Consider the joint density $f(x,y)=c(x−y)e^{−x}, 0 \le y \le x$.
a) Determine the value of c.
b) Calculate the marginal of Y.
c) Calculate the expectation E(Y).
a)$1=\int_0^x c(x−y)e^{−x} = \frac{cx^2e^{-x}}{2} = 1 \to c = \frac{2e^x}{x^2}, x \ne 0 $
b)$F_Y(Y) = \int_{-\infty}^{\infty} f(x,y)dx =\int_y^x\frac{\frac{2e^x}{x^2}(x^2-y)e^{-x}}{2}d_x = \frac{x^2 + y}{x}- y - 1$
c)$E[Y] = \int_{-\infty}^{\infty}yc(x−y)e^{−x}dy =\int_0^xy\frac{2e^x}{x^2}(x−y)e^{−x}dy =\frac{x}{3}$
This is what I managed to do, but I don't know if it's right, it's looking kind of weird, am I by the monos on the right track?
Thanks for any help.
$X$ and $Y$ are jointly distributed, so the total probability over the common support $0 \le Y \le X$ must be $1$. In other words, you cannot equate the constant $c$ to some function of $x$. That makes no sense: $c$ is a number that does not depend on $X$ or $Y$.

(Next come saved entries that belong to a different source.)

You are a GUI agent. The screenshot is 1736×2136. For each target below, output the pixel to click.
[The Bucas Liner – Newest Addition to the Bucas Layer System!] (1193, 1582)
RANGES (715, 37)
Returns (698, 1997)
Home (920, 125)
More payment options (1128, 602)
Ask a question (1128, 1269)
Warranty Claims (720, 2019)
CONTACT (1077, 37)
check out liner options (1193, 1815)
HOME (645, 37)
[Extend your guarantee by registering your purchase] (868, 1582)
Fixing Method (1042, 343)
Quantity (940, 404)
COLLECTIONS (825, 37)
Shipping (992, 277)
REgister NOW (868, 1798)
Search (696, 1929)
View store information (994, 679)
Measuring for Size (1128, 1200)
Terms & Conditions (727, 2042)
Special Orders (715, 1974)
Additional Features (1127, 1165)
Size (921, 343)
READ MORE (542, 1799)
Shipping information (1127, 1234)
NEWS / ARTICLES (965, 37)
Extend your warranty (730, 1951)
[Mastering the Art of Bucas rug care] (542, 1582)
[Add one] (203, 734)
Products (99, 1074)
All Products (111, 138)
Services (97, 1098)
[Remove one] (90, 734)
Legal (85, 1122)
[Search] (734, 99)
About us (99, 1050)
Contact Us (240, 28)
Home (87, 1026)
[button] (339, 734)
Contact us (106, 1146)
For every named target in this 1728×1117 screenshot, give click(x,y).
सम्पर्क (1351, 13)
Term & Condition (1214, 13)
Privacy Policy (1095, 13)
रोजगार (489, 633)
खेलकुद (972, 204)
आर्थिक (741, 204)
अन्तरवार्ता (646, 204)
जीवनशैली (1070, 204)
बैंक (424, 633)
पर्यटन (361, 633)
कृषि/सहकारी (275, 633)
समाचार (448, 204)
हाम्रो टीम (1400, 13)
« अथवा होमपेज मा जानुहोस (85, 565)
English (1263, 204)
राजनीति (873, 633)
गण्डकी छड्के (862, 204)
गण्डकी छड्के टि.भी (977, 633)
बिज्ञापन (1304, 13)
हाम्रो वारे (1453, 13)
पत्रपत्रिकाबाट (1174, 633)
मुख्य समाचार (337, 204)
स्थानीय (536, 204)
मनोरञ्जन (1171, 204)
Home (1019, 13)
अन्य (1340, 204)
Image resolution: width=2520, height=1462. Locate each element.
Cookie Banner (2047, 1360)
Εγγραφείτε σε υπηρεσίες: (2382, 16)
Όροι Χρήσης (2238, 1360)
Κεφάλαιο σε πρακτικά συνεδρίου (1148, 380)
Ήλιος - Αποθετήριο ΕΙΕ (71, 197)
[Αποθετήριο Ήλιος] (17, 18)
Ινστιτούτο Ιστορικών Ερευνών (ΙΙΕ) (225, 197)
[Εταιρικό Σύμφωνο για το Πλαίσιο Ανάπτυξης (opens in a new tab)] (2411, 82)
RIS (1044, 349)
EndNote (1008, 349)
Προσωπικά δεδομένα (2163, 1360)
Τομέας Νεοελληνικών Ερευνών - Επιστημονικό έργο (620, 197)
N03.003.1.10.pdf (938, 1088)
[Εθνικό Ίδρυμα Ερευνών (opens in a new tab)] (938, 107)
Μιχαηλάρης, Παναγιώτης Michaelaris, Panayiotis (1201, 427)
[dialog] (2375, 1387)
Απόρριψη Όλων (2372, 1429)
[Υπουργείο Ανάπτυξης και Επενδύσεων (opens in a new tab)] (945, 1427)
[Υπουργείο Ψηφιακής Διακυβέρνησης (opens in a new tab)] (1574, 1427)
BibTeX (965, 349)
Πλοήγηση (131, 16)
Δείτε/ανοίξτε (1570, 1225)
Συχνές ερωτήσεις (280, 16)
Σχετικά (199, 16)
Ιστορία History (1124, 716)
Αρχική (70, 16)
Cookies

Specifically, we must find $c$ such that $$\int_{x=0}^\infty \int_{y=0}^x f_{X,Y}(x,y) \, dy \, dx = 1.$$ This is because the support of the density is the set of all ordered pairs $(X,Y)$ such that $0 \le Y \le X$.
For the second part, you would compute $$f_Y(y) = \int_{x=y}^\infty f_{X,Y}(x,y) \, dx.$$ This result must not be a function of $x$, only of $y$. Note the interval of integration is $x \in [y, \infty)$ because $0 \le y \le x$.
For the third part, you would compute $$\operatorname{E}[Y] = \int_{y=0}^\infty y f_Y(y) \, dy$$ using the result from the second part. Note that the interval of integration is not $y \in [0,x]$, because the marginal density of $Y$ does not depend on $x$.